The report, titled The Plan That Never Was: Reassessing China’s Assessment Report on NHRAP (2009-2010) looks at some of the claims made by the Chinese government in fulfilling its human rights obligations, particularly in Tibet.

In April 2009, the State Council Information Office of the People’s Republic of China (PRC) issued the NHRAP (2009-2010), which guaranteed human rights in five major sections viz.: Economic, Social and Cultural Rights; Civil and Political Rights; Rights and Interests of Ethnic Minorities, Women, Children, Elderly People and the Disabled; Human Rights Education for the Public; and Performing International Human Rights Duties and Conducting Exchanges and Cooperation in the Field of International Human Rights.

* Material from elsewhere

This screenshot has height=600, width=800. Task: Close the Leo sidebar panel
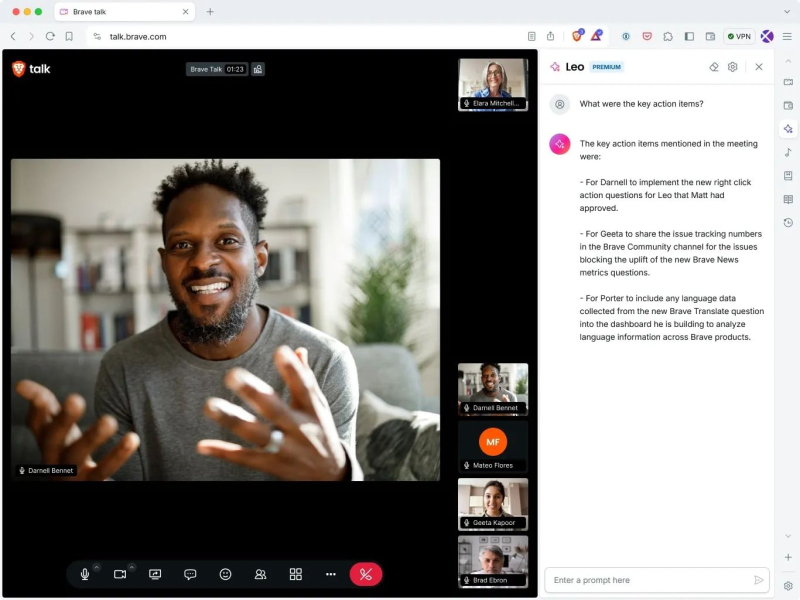(x=759, y=67)
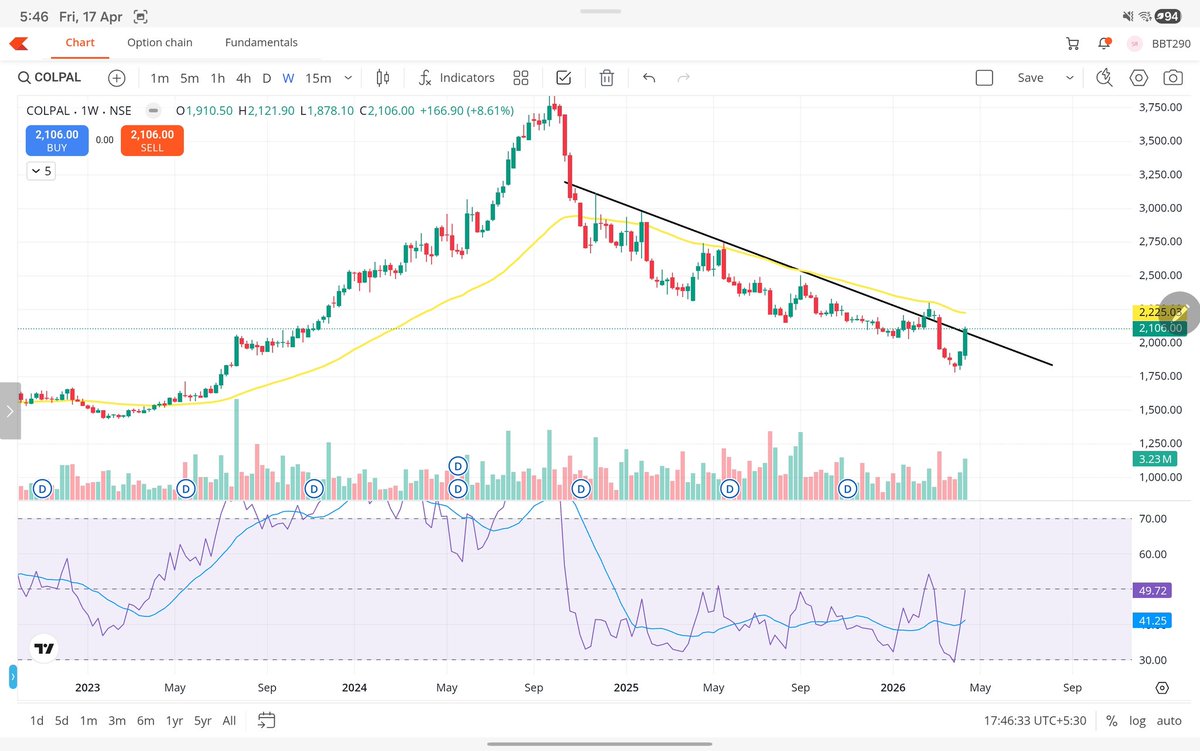Open quick search with the lightning magnifier icon
Image resolution: width=1200 pixels, height=751 pixels.
point(1103,77)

On 14 July 2011, the State Council Information Office of the PRC issued the Assessment Report on the NHRAP (2009-2010), prepared by a group of officially approved experts and scholars. The report called the Chinese government’s performance during the action plan period a success, saying all provisions and guarantees made in the plan were implemented within the two-year time frame.

The TCHRD report reexamines the Chinese government’s assessment report by highlighting cases of arbitrary arrests, illegal detention, torture, disappearances, and other acts of abuse of official power that continue to occur on an endemic scale particularly since the 2008 Tibetan uprising. During the plan period, new official regulations and Party directives continued to restrict Tibetan peoples’ rights to expression, peaceful assembly, movement and religious freedom. Particularly the Fifth Tibet Work Forum in 2010 rearticulated the failed official policy of accelerating development and striking down hard on any expression of deep-rooted Tibetan grievances.

The report was distributed at the United Nations by TCHRD executive director Ms Tsering Tsomo, and assistant director Mr Jampel Monlam.